MATERIAL SHOWN start

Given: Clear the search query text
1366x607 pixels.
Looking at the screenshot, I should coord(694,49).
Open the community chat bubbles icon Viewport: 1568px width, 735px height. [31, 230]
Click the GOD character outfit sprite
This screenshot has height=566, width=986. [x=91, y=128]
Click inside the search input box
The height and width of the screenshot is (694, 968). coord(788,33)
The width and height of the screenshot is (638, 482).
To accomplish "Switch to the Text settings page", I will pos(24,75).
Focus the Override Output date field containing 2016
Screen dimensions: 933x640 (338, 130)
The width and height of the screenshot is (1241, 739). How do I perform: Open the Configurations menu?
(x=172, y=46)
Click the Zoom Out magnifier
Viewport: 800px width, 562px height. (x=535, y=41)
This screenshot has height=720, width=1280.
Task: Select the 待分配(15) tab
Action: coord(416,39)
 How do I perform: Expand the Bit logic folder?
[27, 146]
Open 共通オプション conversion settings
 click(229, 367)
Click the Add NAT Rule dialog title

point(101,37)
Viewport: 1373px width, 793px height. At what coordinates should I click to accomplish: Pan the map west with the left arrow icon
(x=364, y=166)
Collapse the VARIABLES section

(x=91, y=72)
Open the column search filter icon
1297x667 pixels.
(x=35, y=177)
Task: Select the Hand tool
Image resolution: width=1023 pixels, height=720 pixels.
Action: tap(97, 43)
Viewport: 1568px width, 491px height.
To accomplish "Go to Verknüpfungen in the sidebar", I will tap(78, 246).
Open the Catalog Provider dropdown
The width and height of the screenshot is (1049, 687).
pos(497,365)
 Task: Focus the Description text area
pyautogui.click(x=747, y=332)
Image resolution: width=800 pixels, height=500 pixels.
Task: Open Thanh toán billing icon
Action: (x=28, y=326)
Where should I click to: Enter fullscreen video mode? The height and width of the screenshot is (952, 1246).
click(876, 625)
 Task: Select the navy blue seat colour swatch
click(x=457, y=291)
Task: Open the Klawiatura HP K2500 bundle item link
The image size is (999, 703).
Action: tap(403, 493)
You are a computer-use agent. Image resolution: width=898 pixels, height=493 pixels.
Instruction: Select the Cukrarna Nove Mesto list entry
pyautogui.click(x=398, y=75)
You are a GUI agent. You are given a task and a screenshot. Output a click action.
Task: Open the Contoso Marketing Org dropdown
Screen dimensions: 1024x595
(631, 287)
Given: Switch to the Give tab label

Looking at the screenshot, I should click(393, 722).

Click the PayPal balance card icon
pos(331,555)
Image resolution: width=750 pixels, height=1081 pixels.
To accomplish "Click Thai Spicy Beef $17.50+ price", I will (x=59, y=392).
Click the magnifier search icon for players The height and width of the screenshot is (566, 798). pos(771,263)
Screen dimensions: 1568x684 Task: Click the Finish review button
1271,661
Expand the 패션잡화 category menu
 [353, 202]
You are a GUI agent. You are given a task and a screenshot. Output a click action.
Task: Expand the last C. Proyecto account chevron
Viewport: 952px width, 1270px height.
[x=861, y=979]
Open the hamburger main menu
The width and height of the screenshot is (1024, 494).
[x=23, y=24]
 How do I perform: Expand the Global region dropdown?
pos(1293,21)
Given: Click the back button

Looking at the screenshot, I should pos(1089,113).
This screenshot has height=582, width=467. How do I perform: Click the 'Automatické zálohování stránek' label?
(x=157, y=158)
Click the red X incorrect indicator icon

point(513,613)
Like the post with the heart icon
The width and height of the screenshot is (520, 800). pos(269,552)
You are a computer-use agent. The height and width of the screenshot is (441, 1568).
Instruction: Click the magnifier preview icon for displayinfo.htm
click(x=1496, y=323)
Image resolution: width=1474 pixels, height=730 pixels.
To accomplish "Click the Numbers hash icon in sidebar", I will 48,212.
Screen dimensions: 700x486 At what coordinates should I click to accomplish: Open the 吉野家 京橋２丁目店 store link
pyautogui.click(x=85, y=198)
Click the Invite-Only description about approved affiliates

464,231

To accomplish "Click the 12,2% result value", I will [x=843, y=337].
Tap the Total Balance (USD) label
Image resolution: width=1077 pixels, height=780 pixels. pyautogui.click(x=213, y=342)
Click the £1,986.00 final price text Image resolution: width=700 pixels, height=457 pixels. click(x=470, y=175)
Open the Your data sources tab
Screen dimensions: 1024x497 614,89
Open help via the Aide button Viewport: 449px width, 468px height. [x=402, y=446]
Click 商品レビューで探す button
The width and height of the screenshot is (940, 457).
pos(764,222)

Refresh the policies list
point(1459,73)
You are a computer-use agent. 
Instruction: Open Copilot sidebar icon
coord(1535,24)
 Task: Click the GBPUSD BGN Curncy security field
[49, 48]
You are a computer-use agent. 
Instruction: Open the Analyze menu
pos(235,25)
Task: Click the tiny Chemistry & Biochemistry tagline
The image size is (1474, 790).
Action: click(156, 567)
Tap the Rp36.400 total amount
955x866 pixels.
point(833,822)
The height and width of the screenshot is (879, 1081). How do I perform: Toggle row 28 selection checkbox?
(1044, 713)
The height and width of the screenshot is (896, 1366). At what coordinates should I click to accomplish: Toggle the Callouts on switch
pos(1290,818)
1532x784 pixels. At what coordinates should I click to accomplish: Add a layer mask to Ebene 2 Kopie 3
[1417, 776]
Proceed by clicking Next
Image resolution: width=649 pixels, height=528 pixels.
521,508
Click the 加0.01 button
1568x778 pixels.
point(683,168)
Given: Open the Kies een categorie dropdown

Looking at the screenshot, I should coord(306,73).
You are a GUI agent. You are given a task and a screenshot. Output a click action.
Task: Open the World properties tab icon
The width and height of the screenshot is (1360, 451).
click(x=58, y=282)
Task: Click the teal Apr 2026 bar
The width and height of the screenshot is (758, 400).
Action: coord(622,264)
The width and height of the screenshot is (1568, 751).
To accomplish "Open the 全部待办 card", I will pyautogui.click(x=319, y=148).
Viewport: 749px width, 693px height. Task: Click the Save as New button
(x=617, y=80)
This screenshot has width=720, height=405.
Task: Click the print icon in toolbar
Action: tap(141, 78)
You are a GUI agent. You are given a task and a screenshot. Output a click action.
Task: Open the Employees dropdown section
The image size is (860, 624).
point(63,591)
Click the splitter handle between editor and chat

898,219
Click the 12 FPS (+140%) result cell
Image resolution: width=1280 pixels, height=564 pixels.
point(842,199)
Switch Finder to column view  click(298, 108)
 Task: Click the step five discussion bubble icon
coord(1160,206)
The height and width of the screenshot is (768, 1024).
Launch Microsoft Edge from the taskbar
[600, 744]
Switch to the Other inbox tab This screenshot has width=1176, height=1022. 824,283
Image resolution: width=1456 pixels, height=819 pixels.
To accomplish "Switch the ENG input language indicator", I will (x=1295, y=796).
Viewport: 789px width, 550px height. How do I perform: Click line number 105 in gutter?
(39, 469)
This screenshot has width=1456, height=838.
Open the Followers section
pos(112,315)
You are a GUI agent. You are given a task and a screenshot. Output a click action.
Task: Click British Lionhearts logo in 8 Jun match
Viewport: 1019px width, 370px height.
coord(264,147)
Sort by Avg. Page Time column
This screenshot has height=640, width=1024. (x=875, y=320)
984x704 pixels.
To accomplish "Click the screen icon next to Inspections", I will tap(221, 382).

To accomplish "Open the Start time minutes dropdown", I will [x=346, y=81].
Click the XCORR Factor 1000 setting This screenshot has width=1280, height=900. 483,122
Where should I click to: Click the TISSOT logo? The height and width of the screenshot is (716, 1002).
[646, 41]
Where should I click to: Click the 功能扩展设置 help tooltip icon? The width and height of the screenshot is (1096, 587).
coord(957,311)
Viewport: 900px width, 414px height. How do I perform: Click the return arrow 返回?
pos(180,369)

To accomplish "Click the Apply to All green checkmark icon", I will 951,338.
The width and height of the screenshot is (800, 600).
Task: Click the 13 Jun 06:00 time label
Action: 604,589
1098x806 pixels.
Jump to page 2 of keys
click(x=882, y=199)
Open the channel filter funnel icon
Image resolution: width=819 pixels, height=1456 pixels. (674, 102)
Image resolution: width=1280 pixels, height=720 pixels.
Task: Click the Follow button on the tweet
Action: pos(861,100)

MATERIAL SHOWN end

**OBJECTIVE:** Identify every line in the listing above that contains the word "logo", and copy each such line in full.

**OUTPUT:**
Task: Click British Lionhearts logo in 8 Jun match
Where should I click to: Click the TISSOT logo? The height and width of the screenshot is (716, 1002).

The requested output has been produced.